I didn’t really pay much attention to Google SearchWiki when it came out. Generally I’m not logged in to Google itself when I’m searching, so I didn’t notice.
Being the curious sort I finally logged in and messed around with it. I searched for “Tris Hussey” and “Tris”. The first came up with the usual results, the second the same. Of course on the second I knocked out all references to buffers or government agencies.
Mike Arrington doesn’t like it at all and a lot SEO types are more that a tad nervous about this. Personally I think it could be cool. Coming back to searches I’ve done without having to sift through results that I think are wrong, that seems smart to me. Scoble thinks so as well:
These features rock. They let me add notes to entries in Google. They let me tell the search engine which entries are better for me and they help Google’s business BIG TIME. See, truth is Google is too perfect lately. Eye track research shows that most of us aren’t going past the first link.
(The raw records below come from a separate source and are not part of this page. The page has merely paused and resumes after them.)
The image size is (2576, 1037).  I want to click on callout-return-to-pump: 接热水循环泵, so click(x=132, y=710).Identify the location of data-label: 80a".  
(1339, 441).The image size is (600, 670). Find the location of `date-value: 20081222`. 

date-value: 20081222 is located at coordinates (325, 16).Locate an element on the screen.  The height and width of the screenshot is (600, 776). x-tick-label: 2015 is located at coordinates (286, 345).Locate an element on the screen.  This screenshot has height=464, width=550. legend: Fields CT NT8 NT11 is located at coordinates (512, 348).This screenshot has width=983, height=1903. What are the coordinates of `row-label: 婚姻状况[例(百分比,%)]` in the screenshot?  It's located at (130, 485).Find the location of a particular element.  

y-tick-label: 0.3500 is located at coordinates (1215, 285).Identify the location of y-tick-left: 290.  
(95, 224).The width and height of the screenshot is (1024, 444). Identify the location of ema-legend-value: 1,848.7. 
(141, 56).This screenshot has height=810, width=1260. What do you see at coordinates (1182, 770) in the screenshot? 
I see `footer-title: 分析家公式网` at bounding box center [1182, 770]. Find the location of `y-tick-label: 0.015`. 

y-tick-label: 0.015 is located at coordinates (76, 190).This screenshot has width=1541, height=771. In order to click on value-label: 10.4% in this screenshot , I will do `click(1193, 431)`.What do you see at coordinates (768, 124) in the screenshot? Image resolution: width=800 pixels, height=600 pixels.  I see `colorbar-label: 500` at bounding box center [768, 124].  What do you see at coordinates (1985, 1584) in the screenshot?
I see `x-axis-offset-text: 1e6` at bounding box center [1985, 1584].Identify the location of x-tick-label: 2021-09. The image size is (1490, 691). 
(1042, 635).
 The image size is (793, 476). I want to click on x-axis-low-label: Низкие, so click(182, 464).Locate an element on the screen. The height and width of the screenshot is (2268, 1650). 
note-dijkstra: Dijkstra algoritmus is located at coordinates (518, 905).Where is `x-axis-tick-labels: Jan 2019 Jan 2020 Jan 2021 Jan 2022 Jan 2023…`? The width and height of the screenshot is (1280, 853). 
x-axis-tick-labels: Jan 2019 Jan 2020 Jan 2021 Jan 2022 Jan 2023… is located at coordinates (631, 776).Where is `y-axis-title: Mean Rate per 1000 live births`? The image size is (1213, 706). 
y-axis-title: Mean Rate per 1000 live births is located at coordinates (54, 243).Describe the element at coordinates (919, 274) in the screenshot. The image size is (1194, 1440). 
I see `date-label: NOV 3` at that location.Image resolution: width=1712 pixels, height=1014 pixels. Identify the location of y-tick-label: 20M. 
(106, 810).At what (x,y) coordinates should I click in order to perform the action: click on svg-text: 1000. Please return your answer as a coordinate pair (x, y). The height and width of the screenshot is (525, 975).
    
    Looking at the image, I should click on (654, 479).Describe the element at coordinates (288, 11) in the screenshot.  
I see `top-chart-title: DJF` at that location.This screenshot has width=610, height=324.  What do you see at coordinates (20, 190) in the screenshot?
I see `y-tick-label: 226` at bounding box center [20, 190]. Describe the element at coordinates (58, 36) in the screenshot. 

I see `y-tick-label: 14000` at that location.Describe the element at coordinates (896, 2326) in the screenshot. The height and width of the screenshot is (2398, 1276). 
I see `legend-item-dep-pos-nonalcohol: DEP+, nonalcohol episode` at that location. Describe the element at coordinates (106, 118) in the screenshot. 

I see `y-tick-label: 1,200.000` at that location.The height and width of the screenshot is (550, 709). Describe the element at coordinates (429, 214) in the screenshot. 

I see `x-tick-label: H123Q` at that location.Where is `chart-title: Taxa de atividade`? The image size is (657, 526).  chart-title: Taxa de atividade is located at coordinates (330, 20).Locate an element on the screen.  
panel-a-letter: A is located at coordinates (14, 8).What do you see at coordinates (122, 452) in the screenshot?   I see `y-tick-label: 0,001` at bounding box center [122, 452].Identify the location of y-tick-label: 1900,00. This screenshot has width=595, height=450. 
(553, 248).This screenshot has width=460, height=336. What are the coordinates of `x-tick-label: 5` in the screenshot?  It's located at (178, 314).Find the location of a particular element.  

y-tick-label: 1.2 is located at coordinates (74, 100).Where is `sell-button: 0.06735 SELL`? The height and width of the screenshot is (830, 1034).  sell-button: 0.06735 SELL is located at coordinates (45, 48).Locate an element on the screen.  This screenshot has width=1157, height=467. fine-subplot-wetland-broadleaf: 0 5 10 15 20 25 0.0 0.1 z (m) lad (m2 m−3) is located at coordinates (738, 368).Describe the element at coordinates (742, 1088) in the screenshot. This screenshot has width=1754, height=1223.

That is a HUGE change from five years ago when we didn’t trust Google that much so we’d look down the first page looking at all the links and we’d probably even click on the second page to see what’s there.
Now, what I’m wondering, and I’d suspect this to be the case, is if Google is gathering all the “doesn’t apply” clicks on a term to help guide better results. Granted, that is playing with fire in a big way.
Take my search for “Tris”. I was looking for me, the person, but someone else might actually be looking for tris the buffer. They should be able to get the results they want too.
I suspect, then, that what will really happen is Google will analyze all the data and do some checking. Yep searching for tris should yield me the person and the buffer (even if I personally don’t want to see it), but if someone has been doing a little black or gray SEO hacking, well getting some of those sites, pages, and results out of the way might be a good thing.
I guess playing by the rules all along is a good thing.
I did another test, just to show that Google is still working “correctly” even when you’re logged in I did a search for Sheila Christie (my girlfriend) and got the results I expected:
I am proud to say, and again showing how simply you can optimize a WP blog for the keywords you want, that Sheila’s blog (SheilaChristie.com) is already in the top 10 results and it hasn’t even been up that long.
I guess I don’t see what the fuss is. I can now taylor my search results to my liking and make notes on the ones I like.
Seems smart to me.
Have any of you tried it and played around with the results?